Strengths and limitations
The strength of our study is that we were able to analyse more than 84.5% of pregnancies leading to life births in Upper Austria. OÖGKK covers all social classes, the catchment area was clearly defined and only pregnant women were included. In most regions in Austria, screening is performed in several laboratories and it is difficult to assemble their screening data. Analysis of subsequent tests requires personal identifiers and exchange of this information between several institutes is complicated by personal data protection requirements. The use of routine data on toxoplasmosis testing in most other countries in the world (including the USA) is hampered by the fact that usually only privileged groups have access to screening.

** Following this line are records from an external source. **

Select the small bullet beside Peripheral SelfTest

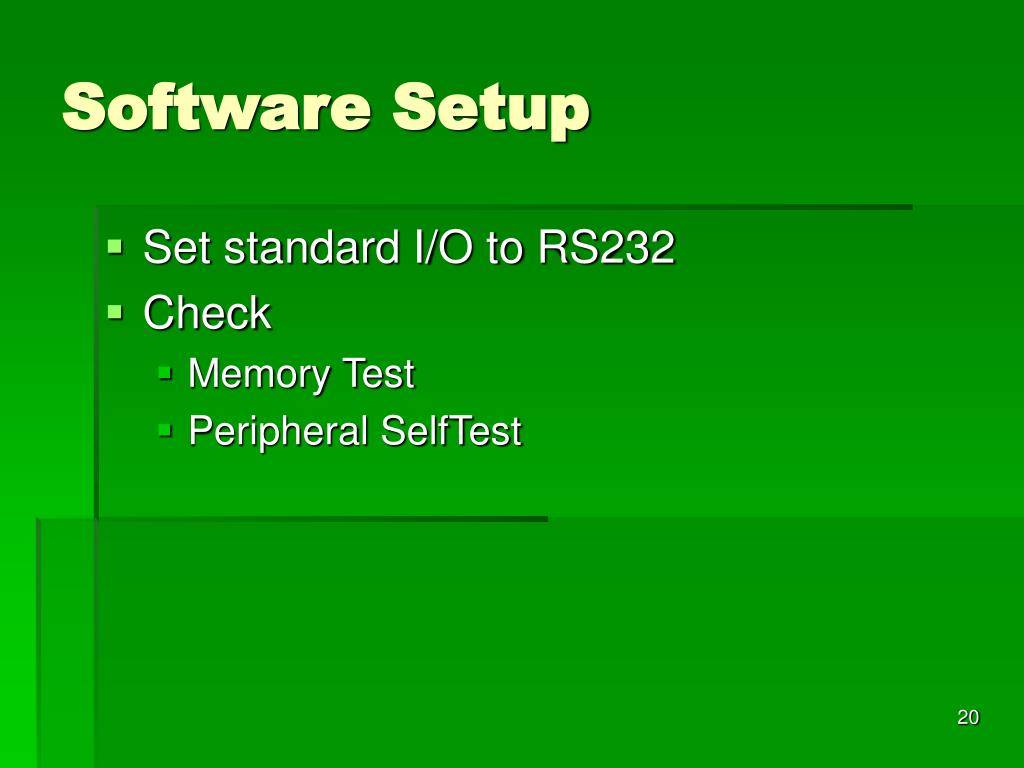[x=165, y=430]
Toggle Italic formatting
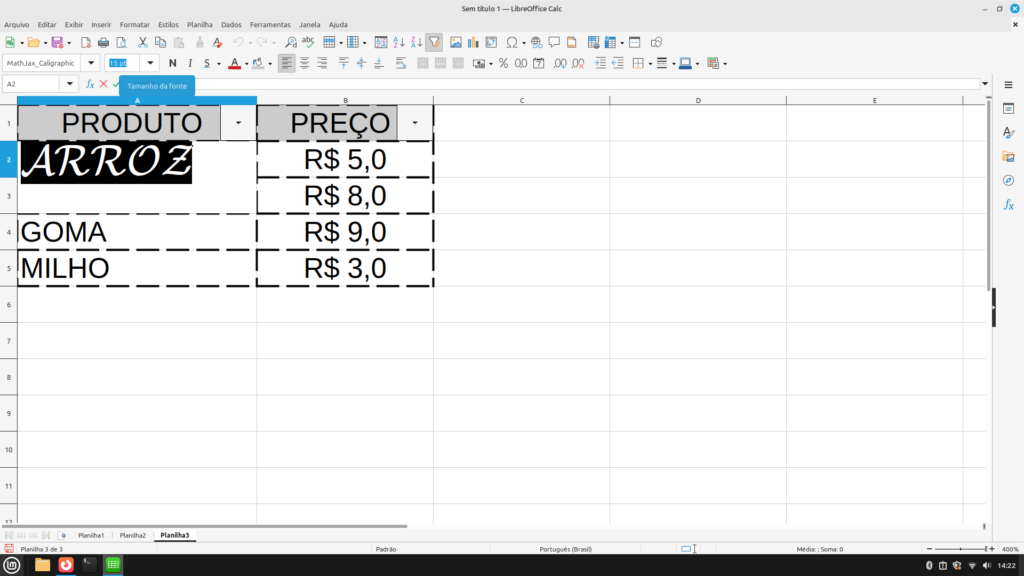Viewport: 1024px width, 576px height. tap(190, 63)
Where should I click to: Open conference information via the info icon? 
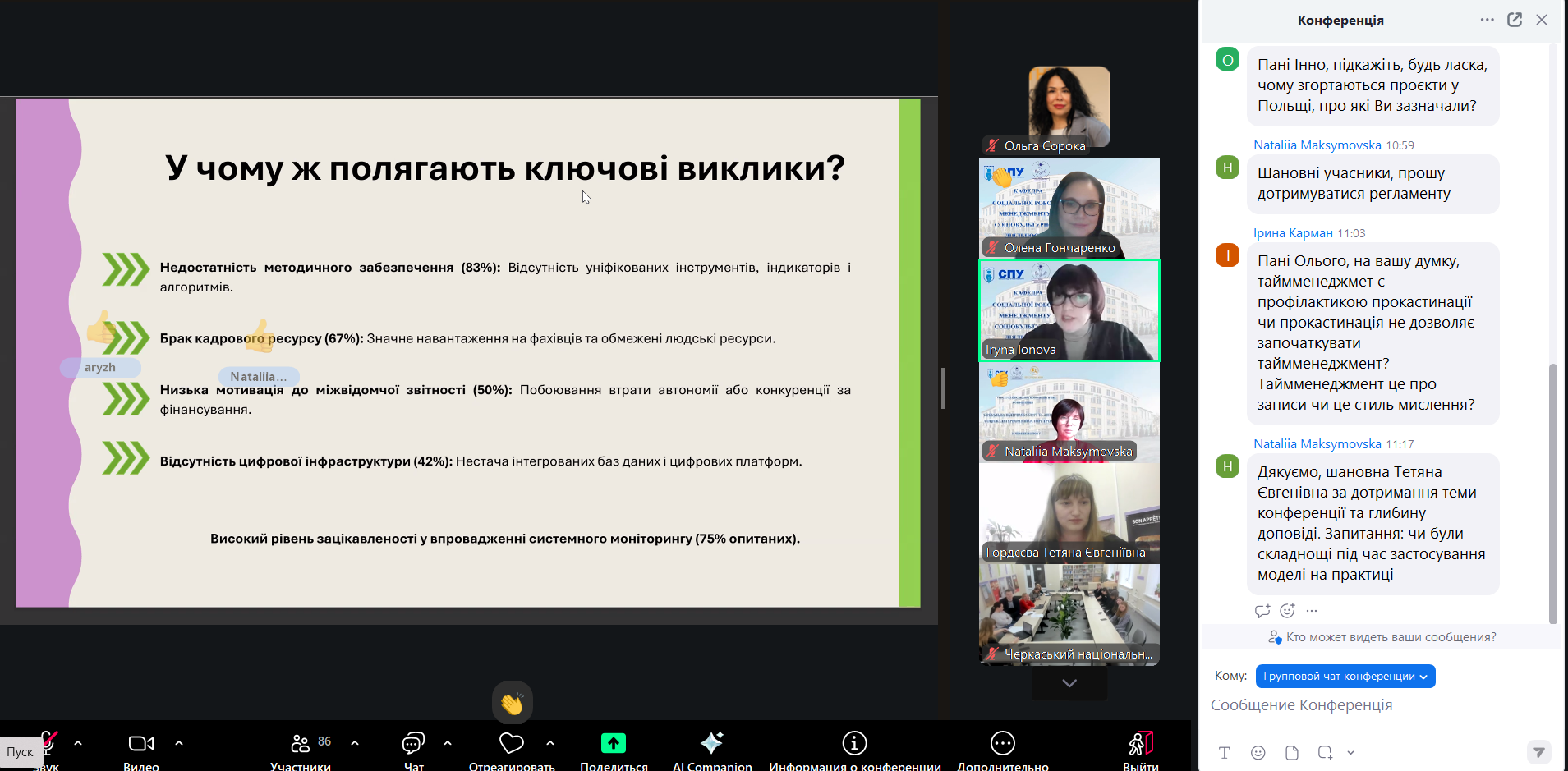[854, 744]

Due to the missing information on parity, we could not provide separate estimates by parity. As seroprevalence increases with age, rates are also typically lower in primipara than in multipara. Unfortunately, we did not have any information about the gestational week at the time of infection. This information is important if complications of the infection should be studied. However, it is beyond the scope of this analysis to provide information about maternal-foetal transmission rates and the rate of children with clinical sequels in cases of congenital toxoplasmosis. Various studies gave heterogeneous information about these rates and were questioned with regard to their data quality [
18,
26].
We did not have information to study individual risk factors affecting incidence beyond place of residence. In an earlier analysis using the same data, a seasonal trend with a slight increase of diagnoses in winter (probably reflecting more infections in the fall) has been described [
27,
28].
Another problem is the clear allocation of patients to the study period. A pregnancy with several serological checks is not a time point but a time span. We used the last examination per pregnancy to decide on its allocation. In addition, we investigated a large, eight-year study period to reduce the number of pregnancies crossing the start or the end of the study period.
Competing interests
The authors declare that they have no competing interests.
Authors' contributions
All authors contributed to the design of the study and prepared and approved the final manuscript. US and AK conceived of the study. US prepared and anonymised the data for investigation. US and RTM performed the statistical analysis.